本出願は、2004年8月3日に出願した米国特許出願第60/598,118号の優先権を主張するものである。
本発明は、一般に、多成分サンプルから化合物を選択的に精製するのに有用な、組成物および方法に関する。より詳細には、本発明は、アフィニティーまたはイオン交換クロマトグラフィー法による直接的な手法で化合物を抽出するための、常磁性化合物およびその使用に関する。
以下の考察では、背景および序文として、ある物品および方法について述べる。従来技術と「認められるもの」は本明細書には含まれない。本出願人は特に、適切な場合には、本明細書に引用される物品および方法が、適用可能な法規定の下で従来技術を構成しないことを実証する権利を保有する。
従来、精製スキームは、精製される化合物とそこに含有される望ましくない汚染物質との間での、サイズ、電荷、および可溶性という分子特性の相違に基づいている。これらのパラメータに基づくプロトコルには、サイズ排除クロマトグラフィー、イオン交換クロマトグラフィー、差次的沈殿(differential precipitation)などが含まれる。
通常はゲル濾過またはゲル透過クロマトグラフィーと呼ばれるサイズ排除クロマトグラフィーは、固定相粒子の孔内への、移動相の分子の浸透に依存する。差次的浸透(differential penetration)は、粒子の流体力学的体積の関数である。したがって理想的な条件下では、より大きい分子が粒子内部から除外され、一方、より小さい分子はこの体積に接近可能であり、その溶出順序は、溶出体積と分子量の対数との間に線形関係が存在することから、化合物のサイズによって予測することができる。
イオン交換クロマトグラフィーでは、サンプルの荷電官能基と、吸着剤表面の反対の電荷を有するイオン官能基とが相互に作用する。2つの一般的なタイプの相互作用が知られている。第1は、正に帯電した表面と相互に作用する負に帯電した官能基によって媒介される、陰イオン交換クロマトグラフィーである。第2は、負に帯電した表面と相互に作用する正に帯電した官能基によって媒介される、陽イオン交換クロマトグラフィーである。

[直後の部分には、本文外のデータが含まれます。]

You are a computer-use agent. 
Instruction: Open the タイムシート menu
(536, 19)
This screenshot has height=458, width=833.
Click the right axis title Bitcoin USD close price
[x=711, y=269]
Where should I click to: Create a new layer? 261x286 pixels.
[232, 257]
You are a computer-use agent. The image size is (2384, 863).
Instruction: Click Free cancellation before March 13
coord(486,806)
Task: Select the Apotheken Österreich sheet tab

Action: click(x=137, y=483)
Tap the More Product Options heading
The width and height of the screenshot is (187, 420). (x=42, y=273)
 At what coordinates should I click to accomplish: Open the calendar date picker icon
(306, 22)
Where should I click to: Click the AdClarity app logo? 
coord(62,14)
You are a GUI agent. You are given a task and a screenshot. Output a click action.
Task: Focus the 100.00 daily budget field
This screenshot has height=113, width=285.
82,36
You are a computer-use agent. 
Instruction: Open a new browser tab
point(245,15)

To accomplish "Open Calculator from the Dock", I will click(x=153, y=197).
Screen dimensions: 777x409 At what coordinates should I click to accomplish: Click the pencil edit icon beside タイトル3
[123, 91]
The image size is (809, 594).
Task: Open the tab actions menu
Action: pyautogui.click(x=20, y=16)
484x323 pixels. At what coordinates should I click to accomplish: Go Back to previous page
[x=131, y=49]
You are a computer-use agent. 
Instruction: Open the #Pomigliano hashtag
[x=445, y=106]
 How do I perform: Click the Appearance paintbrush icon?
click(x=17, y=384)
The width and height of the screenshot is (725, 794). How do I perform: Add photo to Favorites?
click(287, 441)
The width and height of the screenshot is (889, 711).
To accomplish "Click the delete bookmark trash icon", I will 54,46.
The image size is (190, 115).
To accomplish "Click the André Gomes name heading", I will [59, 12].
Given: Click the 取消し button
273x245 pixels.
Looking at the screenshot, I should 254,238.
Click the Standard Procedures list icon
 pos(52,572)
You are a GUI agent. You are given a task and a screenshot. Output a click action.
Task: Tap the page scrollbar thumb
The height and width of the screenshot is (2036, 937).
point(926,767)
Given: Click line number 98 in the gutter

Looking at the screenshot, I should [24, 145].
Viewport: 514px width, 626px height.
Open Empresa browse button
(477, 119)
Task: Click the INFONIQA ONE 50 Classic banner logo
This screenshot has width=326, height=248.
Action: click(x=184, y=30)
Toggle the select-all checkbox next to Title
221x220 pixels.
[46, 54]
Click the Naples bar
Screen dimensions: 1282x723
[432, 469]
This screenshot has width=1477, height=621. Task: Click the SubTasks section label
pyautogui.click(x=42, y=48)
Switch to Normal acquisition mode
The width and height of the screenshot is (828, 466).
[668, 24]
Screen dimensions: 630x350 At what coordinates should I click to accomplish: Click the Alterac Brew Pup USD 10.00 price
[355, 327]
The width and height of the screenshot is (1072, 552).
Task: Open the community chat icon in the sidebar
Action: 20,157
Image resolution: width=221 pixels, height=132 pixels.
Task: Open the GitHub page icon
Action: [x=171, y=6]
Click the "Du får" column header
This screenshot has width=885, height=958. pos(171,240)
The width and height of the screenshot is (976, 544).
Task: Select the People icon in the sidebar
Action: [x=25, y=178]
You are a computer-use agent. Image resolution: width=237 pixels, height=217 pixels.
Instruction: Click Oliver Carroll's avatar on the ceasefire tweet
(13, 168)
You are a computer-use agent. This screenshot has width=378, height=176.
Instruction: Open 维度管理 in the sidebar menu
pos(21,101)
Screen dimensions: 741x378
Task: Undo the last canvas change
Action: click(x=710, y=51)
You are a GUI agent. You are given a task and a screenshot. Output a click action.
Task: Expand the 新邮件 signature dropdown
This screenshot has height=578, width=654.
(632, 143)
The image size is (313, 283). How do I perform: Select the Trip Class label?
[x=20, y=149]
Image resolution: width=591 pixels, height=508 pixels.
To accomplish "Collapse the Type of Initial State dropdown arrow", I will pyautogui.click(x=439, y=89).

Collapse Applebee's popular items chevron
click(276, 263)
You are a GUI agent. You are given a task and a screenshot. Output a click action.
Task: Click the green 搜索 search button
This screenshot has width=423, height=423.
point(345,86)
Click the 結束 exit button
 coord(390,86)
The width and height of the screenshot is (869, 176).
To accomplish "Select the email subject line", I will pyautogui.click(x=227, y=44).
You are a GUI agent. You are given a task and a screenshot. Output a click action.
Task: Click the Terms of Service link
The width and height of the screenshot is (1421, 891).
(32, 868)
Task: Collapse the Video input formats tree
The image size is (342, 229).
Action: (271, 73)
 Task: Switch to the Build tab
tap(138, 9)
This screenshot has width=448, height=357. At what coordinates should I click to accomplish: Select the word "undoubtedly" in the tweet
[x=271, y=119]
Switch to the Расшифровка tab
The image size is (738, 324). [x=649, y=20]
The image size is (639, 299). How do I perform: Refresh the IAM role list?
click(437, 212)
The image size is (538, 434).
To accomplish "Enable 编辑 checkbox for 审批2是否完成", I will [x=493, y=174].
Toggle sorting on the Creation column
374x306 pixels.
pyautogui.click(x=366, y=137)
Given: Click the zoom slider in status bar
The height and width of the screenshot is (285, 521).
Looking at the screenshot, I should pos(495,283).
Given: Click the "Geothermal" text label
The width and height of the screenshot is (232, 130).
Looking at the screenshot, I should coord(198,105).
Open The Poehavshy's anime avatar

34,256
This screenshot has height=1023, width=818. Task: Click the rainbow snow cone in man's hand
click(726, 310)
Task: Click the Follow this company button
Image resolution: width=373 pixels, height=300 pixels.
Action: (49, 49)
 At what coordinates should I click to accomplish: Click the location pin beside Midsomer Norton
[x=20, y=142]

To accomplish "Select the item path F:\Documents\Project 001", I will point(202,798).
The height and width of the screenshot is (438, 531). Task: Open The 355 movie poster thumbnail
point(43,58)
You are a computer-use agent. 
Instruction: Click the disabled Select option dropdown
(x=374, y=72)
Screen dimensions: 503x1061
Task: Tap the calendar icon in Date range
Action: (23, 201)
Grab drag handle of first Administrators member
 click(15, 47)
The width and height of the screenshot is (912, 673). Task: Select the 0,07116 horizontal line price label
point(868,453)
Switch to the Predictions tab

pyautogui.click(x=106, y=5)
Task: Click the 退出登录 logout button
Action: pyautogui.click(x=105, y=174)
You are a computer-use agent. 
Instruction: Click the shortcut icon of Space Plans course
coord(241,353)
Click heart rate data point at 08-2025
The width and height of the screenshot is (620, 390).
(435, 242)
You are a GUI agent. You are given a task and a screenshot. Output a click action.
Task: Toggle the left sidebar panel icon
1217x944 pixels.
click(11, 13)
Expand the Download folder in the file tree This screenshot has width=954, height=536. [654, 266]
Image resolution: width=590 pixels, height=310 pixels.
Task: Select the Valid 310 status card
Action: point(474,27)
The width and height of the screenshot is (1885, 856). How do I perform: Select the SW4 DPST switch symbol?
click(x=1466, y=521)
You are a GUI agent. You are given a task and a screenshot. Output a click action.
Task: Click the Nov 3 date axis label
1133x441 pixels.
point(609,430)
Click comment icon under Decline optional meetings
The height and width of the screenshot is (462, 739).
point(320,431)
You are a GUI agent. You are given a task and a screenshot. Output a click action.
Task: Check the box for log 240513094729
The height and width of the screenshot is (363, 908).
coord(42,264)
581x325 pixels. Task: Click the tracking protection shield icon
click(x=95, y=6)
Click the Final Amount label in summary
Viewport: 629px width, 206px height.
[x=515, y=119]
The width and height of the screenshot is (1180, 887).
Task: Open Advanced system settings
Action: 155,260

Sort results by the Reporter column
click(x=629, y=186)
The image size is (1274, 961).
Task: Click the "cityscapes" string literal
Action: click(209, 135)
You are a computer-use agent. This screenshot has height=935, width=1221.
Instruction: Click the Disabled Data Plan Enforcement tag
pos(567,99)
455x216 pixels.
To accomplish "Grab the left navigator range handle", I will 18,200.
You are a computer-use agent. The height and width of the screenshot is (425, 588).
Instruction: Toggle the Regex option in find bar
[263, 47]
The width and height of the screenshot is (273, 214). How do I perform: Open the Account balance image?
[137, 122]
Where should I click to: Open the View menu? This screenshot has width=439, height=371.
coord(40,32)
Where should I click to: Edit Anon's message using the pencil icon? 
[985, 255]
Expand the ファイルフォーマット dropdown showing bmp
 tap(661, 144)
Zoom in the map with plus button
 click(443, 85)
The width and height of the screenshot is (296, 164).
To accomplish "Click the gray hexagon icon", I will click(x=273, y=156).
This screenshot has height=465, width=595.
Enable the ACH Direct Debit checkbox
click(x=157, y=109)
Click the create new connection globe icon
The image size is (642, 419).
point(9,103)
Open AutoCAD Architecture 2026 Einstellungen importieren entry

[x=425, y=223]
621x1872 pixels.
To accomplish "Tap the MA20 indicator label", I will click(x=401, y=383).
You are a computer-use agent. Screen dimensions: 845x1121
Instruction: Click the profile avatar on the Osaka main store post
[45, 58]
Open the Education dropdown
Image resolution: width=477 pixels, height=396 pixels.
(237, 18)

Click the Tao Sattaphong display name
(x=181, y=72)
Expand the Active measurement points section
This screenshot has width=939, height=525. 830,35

つい最近、アフィニティークロマトグラフィーおよび疎水的相互作用クロマトグラフィー技法は、より伝統的なサイズ排除およびイオン交換クロマトグラフィープロトコルを補うように開発された。アフィニティークロマトグラフィーは、化合物と固体化されたリガンドとの相互作用に依存する。リガンドは、問題とされる特定の化合物に特異的になることができ、その場合のリガンドは、基質(substrate)、基質類似体、阻害剤、または抗体である。あるいはリガンドは、いくつかの化合物と反応することができる。アデノシン一リン酸、アデノシン二リン酸、ニコチンアデニンジヌクオチド、またはある色素などの一般的リガンドを、特定の種類のタンパク質を回収するのに用いることができる。
金属アフィニティー分配は、一部のタンパク質の表面に接近可能な、ヒスチジンおよびシステインなどの電子リッチなアミノ酸残基に対する遷移金属イオンのアフィニティーを活用する。金属イオンが部分的にキレート化し、ポリエチレングリコール(「PEG」)などの線状ポリマーに結合する場合、得られるポリマー結合金属キレートを使用して、PEG塩またはPEGデキストラン水性2相系のポリマーリッチ相に対する金属結合タンパク質の分配を高めることができる。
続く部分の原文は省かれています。